→ Work request:
Every line in the data below that holds "width" should be found and copied.

→ Available records:
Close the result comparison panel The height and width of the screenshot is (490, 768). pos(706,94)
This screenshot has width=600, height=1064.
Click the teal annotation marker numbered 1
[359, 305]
...
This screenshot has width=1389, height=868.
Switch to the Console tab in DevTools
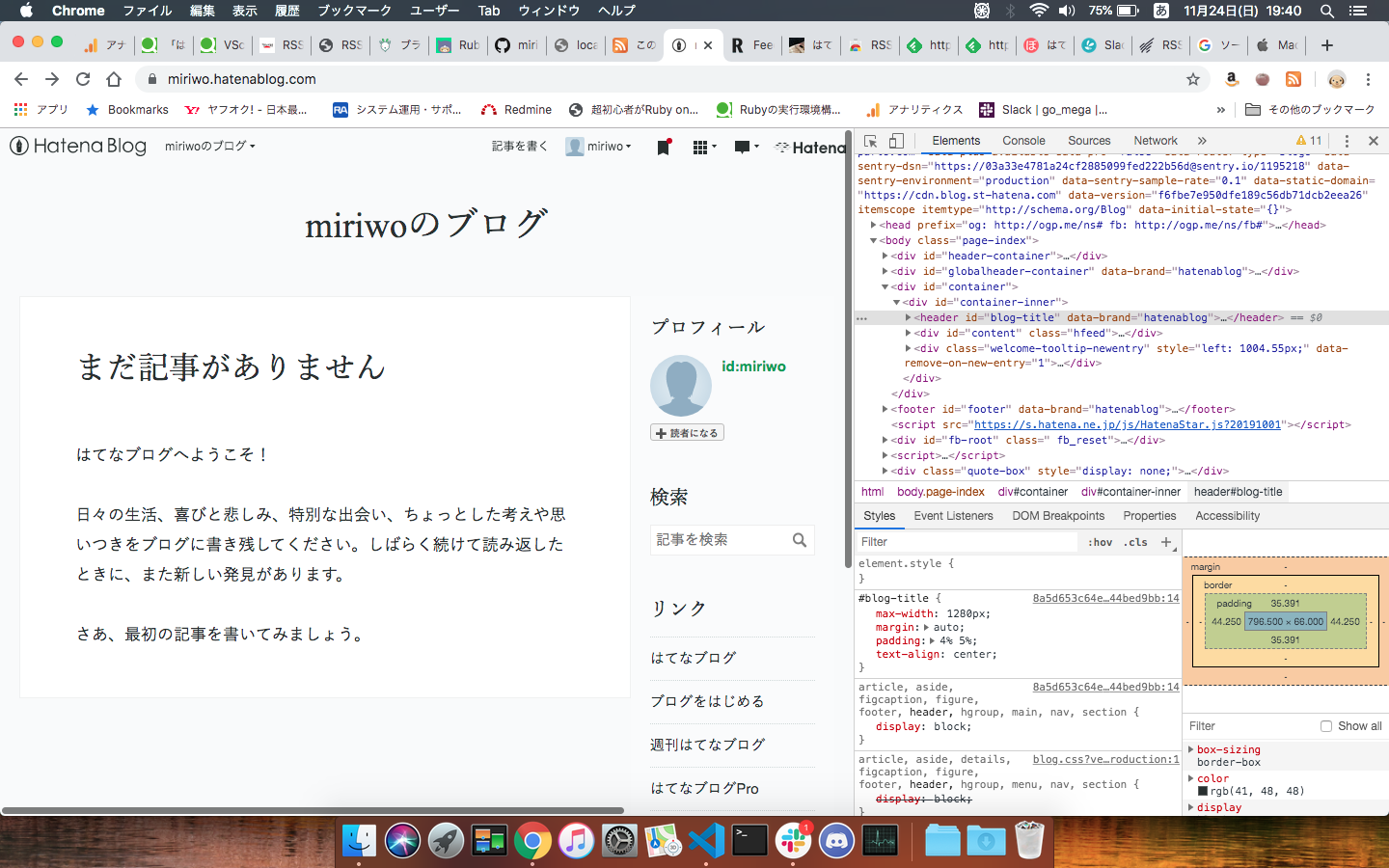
--
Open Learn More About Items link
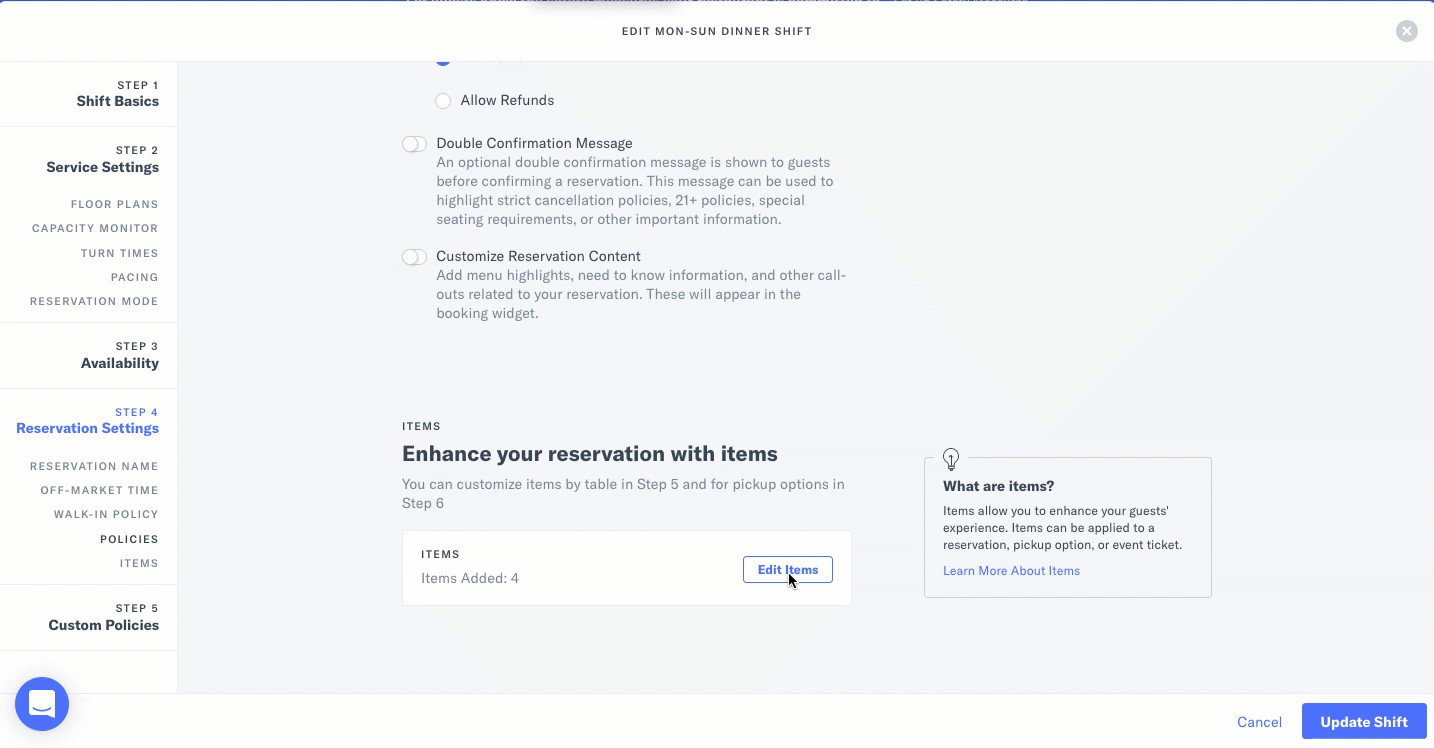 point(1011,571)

→ Result for this exercise:
Close the result comparison panel The height and width of the screenshot is (490, 768). pos(706,94)
This screenshot has width=600, height=1064.
This screenshot has width=1389, height=868.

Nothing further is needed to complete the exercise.